● WHAT TO PRODUCE
Output the whole listing exactly, with no pictures.

● SOURCE DATA
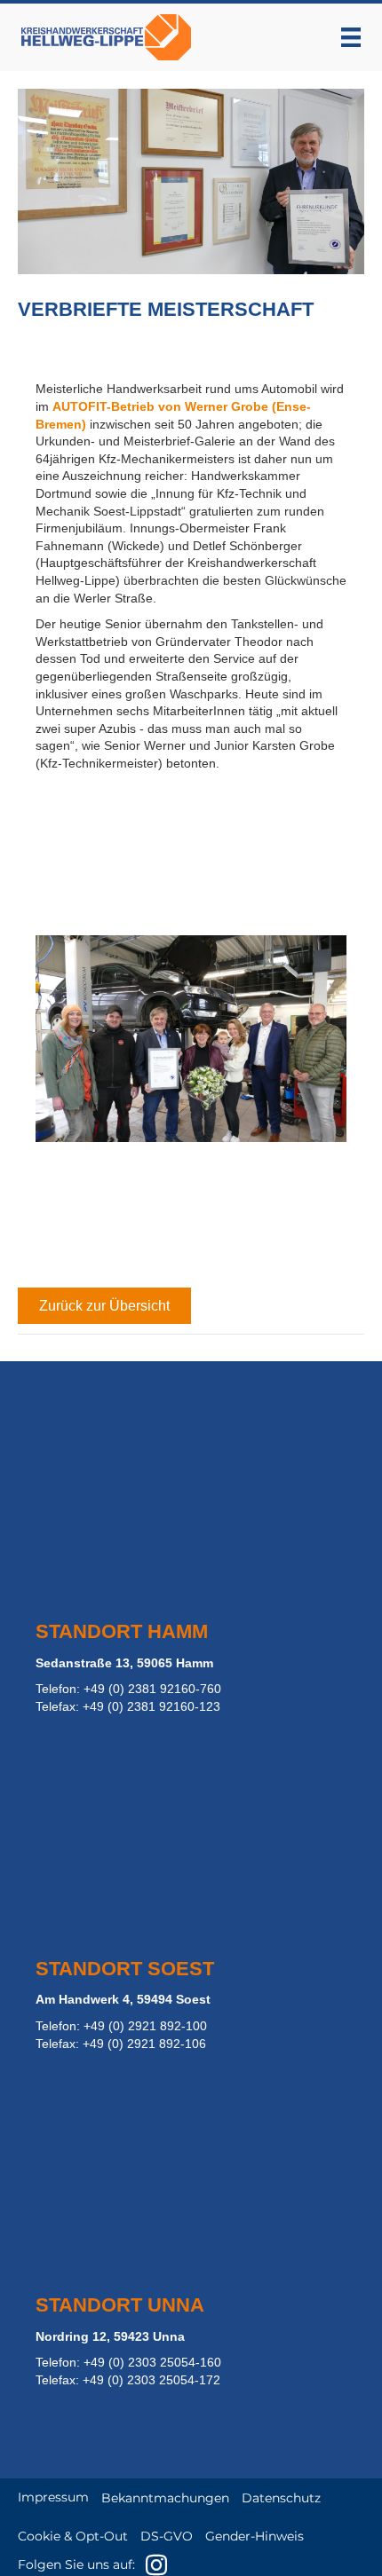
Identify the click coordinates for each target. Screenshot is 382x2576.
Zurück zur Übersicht (104, 1305)
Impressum (53, 2497)
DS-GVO (166, 2536)
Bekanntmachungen (165, 2498)
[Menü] (351, 37)
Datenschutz (281, 2498)
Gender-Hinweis (254, 2536)
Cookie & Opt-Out (73, 2536)
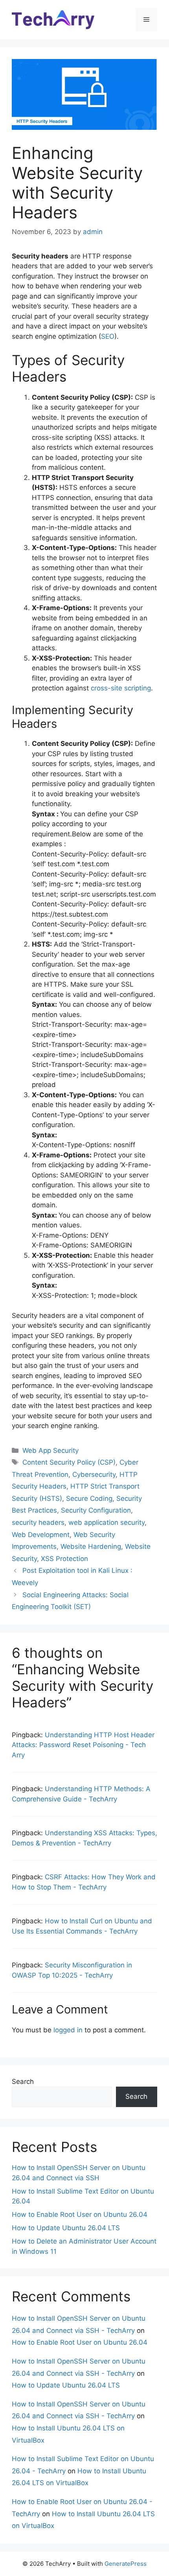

● RESULT BELOW
Identify the click coordinates for each target. Screenshot is 382x2576.
Zurück zur Übersicht (104, 1305)
Impressum (53, 2497)
DS-GVO (166, 2536)
Bekanntmachungen (165, 2498)
[Menü] (351, 37)
Datenschutz (281, 2498)
Gender-Hinweis (254, 2536)
Cookie & Opt-Out (73, 2536)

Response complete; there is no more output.